—¡Esto es lo que te mereces, cabronazo de mierda! —gritó el agresor—. ¿Quieres otro?
Will se perdió la actuación pero vio el resultado.
El cabezazo le había abierto la cabeza al asistente de vuelo, que estaba hincado de rodillas en el suelo y aullando. A Darla se le escapó un chillido ante la visión de la sangre.
El agente federal y Will se levantaron al unísono, actuaron como si fueran un equipo que había hecho eso mismo un montón de veces. El agente se quedó en el pasillo y sacó el arma.
—¡Agentes federales! ¡Siéntense y pongan las manos en el asiento de delante! —gritó.
Will mostró su identificación y avanzó lentamente hacia la parte de atrás sosteniendo su placa sobre la cabeza.
—¿Qué coño es esto? —gritó el británico cuando vio que Will se acercaba—. Colega, lo único que queremos es que nos rellenen el bebedero.
Darla ayudó a levantarse al ensangrentado asistente y lo llevó hacia la parte de delante alentada por Will, que le dirigió un guiño tranquilizador. Cuando Will estuvo a cinco filas de los buscaproblemas, se detuvo y habló lenta y pausadamente.
—Siéntese inmediatamente y ponga las manos sobre la cabeza. Está usted detenido. Sus vacaciones se han acabado. —Y tras esto la puntilla—: Colega.
Los amigos le imploraban que lo dejara ya, pero el tipo no quería bajarse del burro, lloraba de rabia y miedo, acorralado, completamente morado y con las venas hinchadas.
—¡No me da la gana! —repetía sin cesar— ¡No me da la gana!
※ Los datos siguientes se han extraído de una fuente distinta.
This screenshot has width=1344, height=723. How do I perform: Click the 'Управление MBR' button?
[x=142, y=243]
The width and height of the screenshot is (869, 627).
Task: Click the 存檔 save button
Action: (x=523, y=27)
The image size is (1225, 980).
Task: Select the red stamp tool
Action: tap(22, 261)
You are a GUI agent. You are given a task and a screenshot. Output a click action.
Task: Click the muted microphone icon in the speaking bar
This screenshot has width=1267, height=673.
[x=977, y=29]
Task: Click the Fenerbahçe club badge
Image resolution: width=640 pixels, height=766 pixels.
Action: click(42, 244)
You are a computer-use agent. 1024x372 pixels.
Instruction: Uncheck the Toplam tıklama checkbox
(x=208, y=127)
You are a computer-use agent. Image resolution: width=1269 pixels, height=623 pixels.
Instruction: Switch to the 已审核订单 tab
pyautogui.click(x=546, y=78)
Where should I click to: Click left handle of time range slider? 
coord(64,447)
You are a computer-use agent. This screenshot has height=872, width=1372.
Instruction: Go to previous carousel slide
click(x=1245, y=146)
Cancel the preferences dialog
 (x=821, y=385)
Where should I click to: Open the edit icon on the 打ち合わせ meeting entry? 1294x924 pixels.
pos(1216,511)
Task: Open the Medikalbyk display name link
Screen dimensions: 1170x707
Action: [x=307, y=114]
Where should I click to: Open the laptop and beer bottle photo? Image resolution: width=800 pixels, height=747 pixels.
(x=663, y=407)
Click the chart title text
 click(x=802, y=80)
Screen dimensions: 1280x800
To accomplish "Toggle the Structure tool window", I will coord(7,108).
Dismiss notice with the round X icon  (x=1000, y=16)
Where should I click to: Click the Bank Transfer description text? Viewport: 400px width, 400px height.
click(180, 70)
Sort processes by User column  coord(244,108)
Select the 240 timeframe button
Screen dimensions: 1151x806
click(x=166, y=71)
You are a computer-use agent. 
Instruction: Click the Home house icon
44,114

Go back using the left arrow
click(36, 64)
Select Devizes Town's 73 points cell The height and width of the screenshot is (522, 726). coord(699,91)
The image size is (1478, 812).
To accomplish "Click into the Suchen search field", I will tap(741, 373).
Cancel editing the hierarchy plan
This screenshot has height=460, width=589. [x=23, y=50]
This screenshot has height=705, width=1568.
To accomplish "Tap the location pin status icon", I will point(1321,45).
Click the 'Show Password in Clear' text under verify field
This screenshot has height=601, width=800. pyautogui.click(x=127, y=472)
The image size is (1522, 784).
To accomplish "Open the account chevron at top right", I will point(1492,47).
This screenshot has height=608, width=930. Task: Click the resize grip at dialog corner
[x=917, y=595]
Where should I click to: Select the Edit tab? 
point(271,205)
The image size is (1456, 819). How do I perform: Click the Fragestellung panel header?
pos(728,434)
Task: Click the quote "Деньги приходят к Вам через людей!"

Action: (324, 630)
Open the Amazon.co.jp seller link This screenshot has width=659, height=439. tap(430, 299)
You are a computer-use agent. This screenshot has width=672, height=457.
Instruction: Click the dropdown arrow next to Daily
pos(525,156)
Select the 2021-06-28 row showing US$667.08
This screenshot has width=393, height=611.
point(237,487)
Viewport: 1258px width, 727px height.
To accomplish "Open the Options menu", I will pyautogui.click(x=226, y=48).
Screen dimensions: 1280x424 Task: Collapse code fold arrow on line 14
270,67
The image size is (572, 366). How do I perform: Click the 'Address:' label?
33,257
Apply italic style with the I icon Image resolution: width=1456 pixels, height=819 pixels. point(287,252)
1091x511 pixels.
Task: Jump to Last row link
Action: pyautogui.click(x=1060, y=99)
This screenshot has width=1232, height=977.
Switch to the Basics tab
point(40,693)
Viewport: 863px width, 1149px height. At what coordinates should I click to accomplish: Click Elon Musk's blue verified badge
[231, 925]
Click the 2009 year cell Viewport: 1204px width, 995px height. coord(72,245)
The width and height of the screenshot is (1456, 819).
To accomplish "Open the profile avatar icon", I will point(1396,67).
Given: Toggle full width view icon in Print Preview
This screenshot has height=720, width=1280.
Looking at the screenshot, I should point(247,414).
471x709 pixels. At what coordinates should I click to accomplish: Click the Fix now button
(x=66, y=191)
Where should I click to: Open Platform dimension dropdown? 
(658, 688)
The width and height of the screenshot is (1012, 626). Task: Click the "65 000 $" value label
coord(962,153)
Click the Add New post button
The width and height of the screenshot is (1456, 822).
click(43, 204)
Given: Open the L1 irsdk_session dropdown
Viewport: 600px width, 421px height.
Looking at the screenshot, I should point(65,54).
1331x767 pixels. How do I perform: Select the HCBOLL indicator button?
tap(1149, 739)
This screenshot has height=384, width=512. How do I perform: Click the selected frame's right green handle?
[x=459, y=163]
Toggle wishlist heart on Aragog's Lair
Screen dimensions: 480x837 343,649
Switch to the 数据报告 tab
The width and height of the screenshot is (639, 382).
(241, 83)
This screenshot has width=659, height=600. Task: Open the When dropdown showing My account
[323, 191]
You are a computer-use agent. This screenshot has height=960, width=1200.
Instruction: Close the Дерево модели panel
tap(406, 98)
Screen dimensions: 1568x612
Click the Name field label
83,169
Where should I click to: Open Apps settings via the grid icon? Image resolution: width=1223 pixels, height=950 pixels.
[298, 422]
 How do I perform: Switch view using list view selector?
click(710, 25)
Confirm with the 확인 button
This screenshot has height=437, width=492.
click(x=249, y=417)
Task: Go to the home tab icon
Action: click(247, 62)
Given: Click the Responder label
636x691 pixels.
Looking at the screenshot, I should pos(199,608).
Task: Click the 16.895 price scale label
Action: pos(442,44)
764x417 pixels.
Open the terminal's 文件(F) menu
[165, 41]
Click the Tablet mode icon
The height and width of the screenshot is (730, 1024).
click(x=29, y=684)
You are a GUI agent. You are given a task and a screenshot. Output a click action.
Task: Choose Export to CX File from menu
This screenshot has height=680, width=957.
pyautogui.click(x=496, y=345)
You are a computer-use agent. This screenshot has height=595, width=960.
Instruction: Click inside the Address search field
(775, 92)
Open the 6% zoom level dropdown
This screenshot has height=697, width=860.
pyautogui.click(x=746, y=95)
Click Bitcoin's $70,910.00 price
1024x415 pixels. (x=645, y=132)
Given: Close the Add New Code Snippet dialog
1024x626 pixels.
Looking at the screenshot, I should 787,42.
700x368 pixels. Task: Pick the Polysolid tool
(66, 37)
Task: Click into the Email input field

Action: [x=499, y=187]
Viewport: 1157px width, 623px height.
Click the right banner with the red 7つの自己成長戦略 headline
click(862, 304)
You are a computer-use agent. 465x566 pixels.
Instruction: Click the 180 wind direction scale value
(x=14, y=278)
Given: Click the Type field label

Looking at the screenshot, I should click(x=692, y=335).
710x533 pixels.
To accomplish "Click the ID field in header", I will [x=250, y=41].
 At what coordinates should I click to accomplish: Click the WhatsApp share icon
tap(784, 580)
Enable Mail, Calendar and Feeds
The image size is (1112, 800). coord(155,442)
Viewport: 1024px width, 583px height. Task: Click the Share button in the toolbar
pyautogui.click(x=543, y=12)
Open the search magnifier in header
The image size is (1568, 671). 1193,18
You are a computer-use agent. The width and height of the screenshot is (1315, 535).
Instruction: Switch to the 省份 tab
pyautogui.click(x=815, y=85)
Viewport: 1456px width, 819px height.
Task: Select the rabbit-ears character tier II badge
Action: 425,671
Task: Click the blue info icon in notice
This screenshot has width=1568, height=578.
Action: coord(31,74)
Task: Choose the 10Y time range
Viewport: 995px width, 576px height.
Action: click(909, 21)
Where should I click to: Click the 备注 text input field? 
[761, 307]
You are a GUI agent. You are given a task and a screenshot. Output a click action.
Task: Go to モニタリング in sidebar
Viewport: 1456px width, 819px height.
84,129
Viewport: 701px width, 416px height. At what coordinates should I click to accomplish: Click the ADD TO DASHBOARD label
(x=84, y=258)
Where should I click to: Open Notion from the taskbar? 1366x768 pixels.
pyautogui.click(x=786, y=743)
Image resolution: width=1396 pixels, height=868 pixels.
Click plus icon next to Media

Will se guardó la identificación y desenfundó su arma. Comprobó dos veces el seguro. Los pasajeros estaban aterrorizados. Una mujer obesa con un niño empezó a lloriquear, y así empezó una reacción en cadena en el pasaje. Will intentó quitarse la cara de sueño y parecer lo más despierto posible.
—Esta es tu última oportunidad para que esto acabe bien. Siéntate y pon las manos en la cabeza.
—¿O qué? —le provocó el otro, sorbiéndose los mocos—. ¿Me pegarás un tiro y harás un agujero en el puto avión?
—Usamos munición especial —dijo Will, mintiendo como un bellaco—. La bala simplemente repiqueteará dentro de tu cabeza y te dejará el cerebro hecho papilla.
A esa distancia, Will, un tirador experto que se había pasado la infancia cazando ardillas zorro en los bosques de Florida, era capaz de poner la bala donde quisiera con precisión milimétrica, pero salir, la bala saldría.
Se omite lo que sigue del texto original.